═══ ПРИВЕДЁННЫЙ ТЕКСТ ═══

Foto

Неторопливая починка реальности

Сергей Тимофеев

Интервью с куратором 5-й Московской биеннале Катрин де Зегер

24/09/2013

Катрин де Зегер, красивая и аристократичная женщина, родилась в Бельгии, но в её послужном списке куратора перемешаны несколько континетов. Она вела проекты в Музее современного искусства в Нью-Йорке и Фонде Антони Тапьеса в Барселоне, была главным куратором нью-йоркского Центра рисунка, художественным руководителем Сиднейской биеннале 2012 года, а в 2013 курировала павильон Австралии на Венецианской биеннале. Безусловно, совершенно новым вызовом оказалась для неё возможность стать куратором главной, статусной биеннале современного искусства в России. Ведь это страна, постоянно находящаяся в сфере социальных перемен и политических трансформаций, где пульс новостей почти всегда горяч и ускорен. Какое искусство необходимо ей и её зрителям? Катрин де Зегер считает – медленное, неброское, светлое. «Больше света» – именно такой девиз она выбрала для юбилейной, 5-й, Московской биеннале. Мы побеседовали с ней на второй день после открытия в выставочном центре «Манеж», где и разместился основной проект биеннале – её главное кураторское детище на сегодня. Мы начали говорить в кафе для прессы и участников, перед этим Катрин долго общалась с кем-то по телефону («с Брюсселем» – сказала мне её ассистентка). Перед ней на столике стояла чашка с кофе и сэндвич. Она закончила разговор, и я предложил ей подкрепиться, а уж потом отвечать на мои вопросы. Так она и сделала.


На пресс-конференции биеннале. Фото: Наталья Польская

Что вы чувствуете теперь, когда всё на своих местах и экспозиция обрела цельный вид и своё лицо?

Знаете, у меня всё ещё не было возможности увидеть её целиком. Я всё ещё обращаю внимание на отдельные детали, которые должны быть поправлены.

═══ ИСХОДНЫЕ ДАННЫЕ ═══

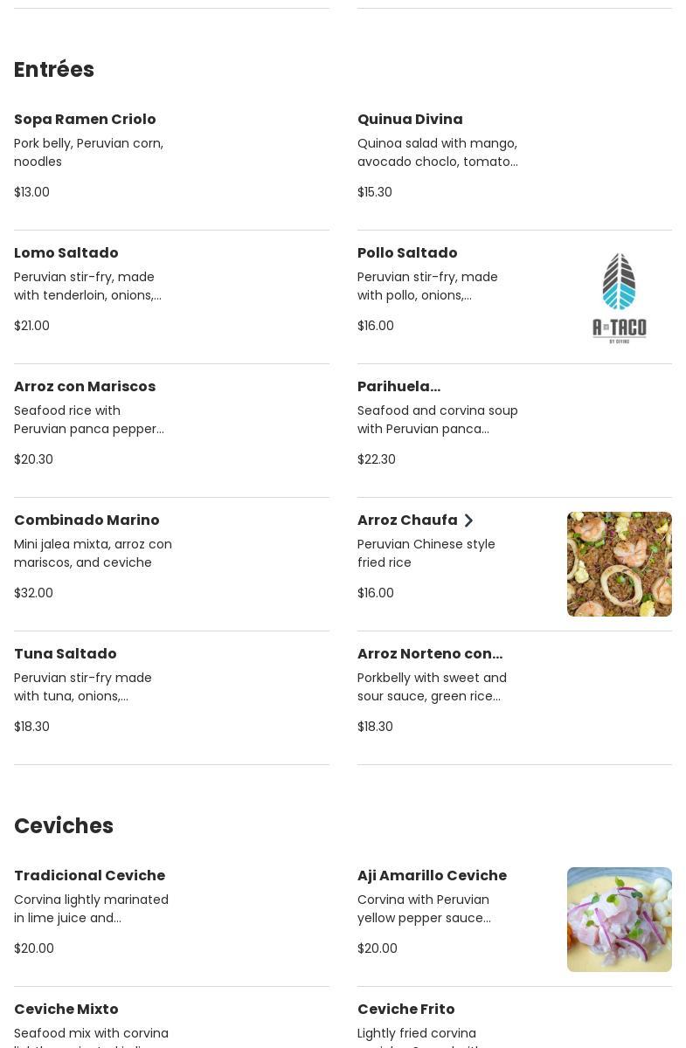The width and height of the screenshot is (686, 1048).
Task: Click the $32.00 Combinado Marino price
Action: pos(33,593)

═══

→ ЧТО СДЕЛАТЬ
Выпишите из интервью дословно всё от слов «Что вы чувствуете» до слов «должны быть поправлены.» включительно. Строки здесь никакой роли не играют.

→ РЕЗУЛЬТАТ НИЖЕ
Что вы чувствуете теперь, когда всё на своих местах и экспозиция обрела цельный вид и своё лицо?

Знаете, у меня всё ещё не было возможности увидеть её целиком. Я всё ещё обращаю внимание на отдельные детали, которые должны быть поправлены.